Identification of a new potential plasmatic biomarker panel for the diagnosis of malignant pleural mesothelioma

Background:Malignant pleural mesothelioma (MPM) is a rare, highly aggressive tumor strongly associated with asbestos exposure and characterized by poor prognosis. Currently, diagnosis is based on invasive techniques; thus, there is a need to identify non-invasive biomarkers to detect the disease. In the present study, we measured the plasmatic concentrations of Mesothelin, Fibulin-3, and HMGB1 protein biomarkers and of hsa-miR-30e-3p and hsa-miR-103a-3p Extracellular-Vesicles- embedded micro RNAs (EV-miRNAs). We tested the ability of these biomarkers to discriminate between MPM and PAE subjects alone and in combination.Methods:The study was conducted on a population of 26 patients with MPM and 54 healthy subjects with previous asbestos exposure (PAE). Mesothelin, Fibulin-3, and HMGB1 protein biomarkers were measured by the enzyme-linked immunosorbent assay (ELISA) technique; the levels of hsa-miR-30e-3p and hsa-miR-103a-3p EV-miRNAs was assessed by real-time quantitative PCR (qPCR).Results:The most discriminating single biomarker resulted to be Fibulin-3 (AUC 0.94 CI 95% 0.88-1.0; Sensitivity 88%; Specificity 87%).
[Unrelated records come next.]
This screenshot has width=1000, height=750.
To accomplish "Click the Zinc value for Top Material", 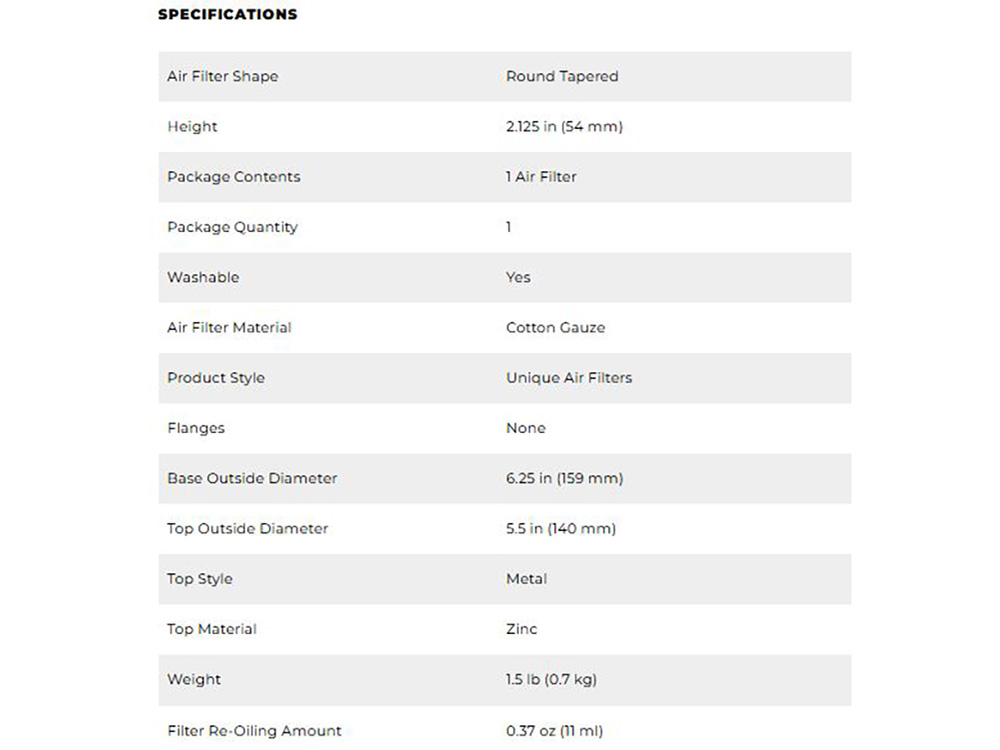I will click(521, 629).
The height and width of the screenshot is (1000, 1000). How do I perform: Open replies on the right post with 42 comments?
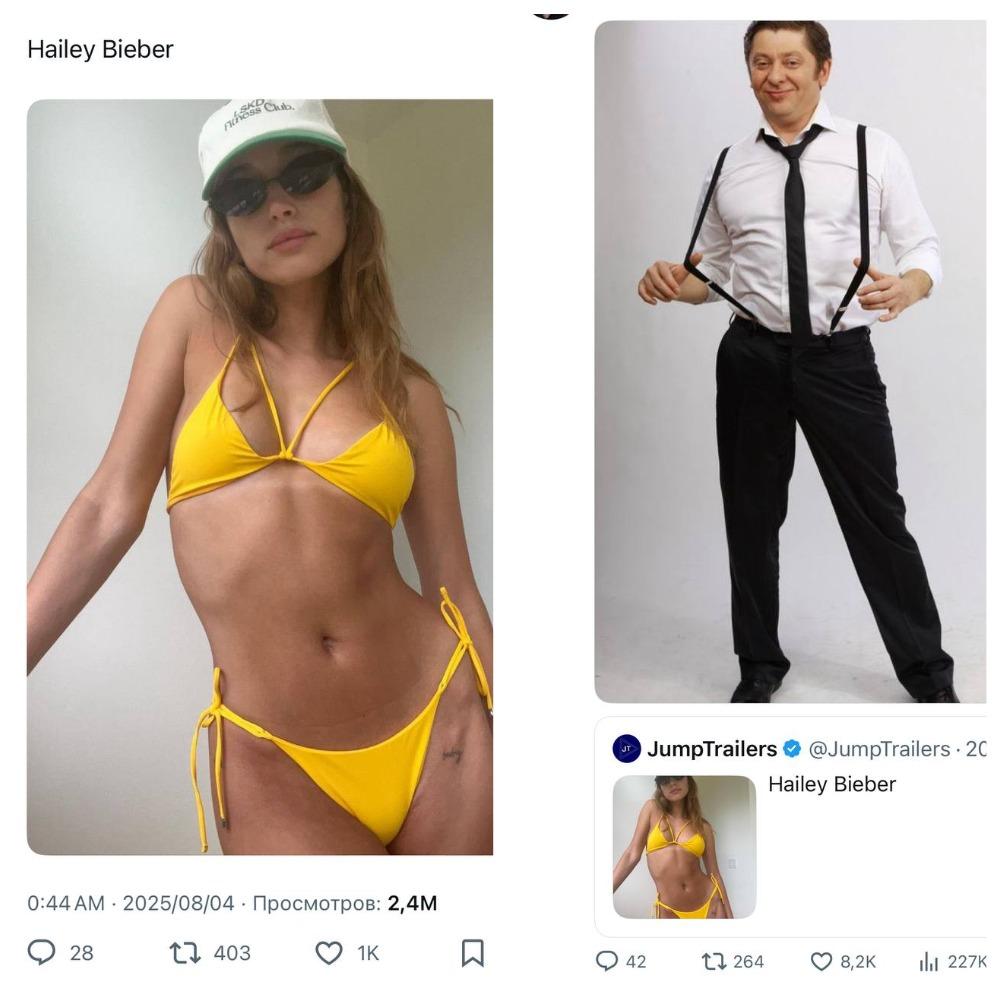[x=607, y=961]
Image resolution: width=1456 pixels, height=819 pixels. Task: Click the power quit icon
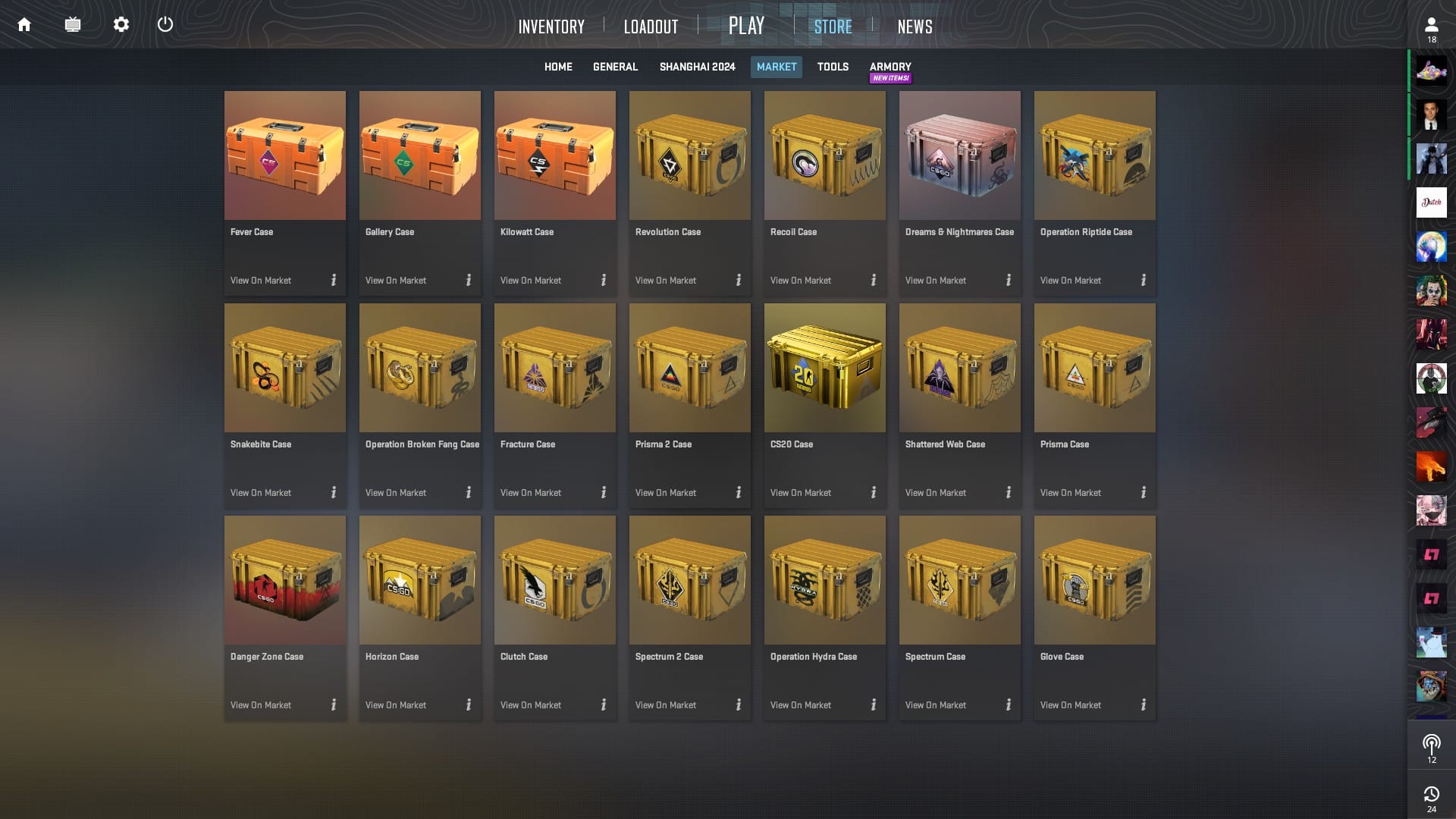pos(165,24)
After investigating the possible combinations, the best performance was obtained by the three protein biomarkers Mesothelin, Fibulin-3, and HMGB1 (AUC 0.99 CI 95% 0.97-1.0; Sensitivity 96%; Specificity 93%).Conclusions:The results obtained contribute to identifying new potential non-invasive biomarkers for diagnosing MPM. Further studies are needed to validate the evidence obtained to assess the reliability of the proposed biomarker panel.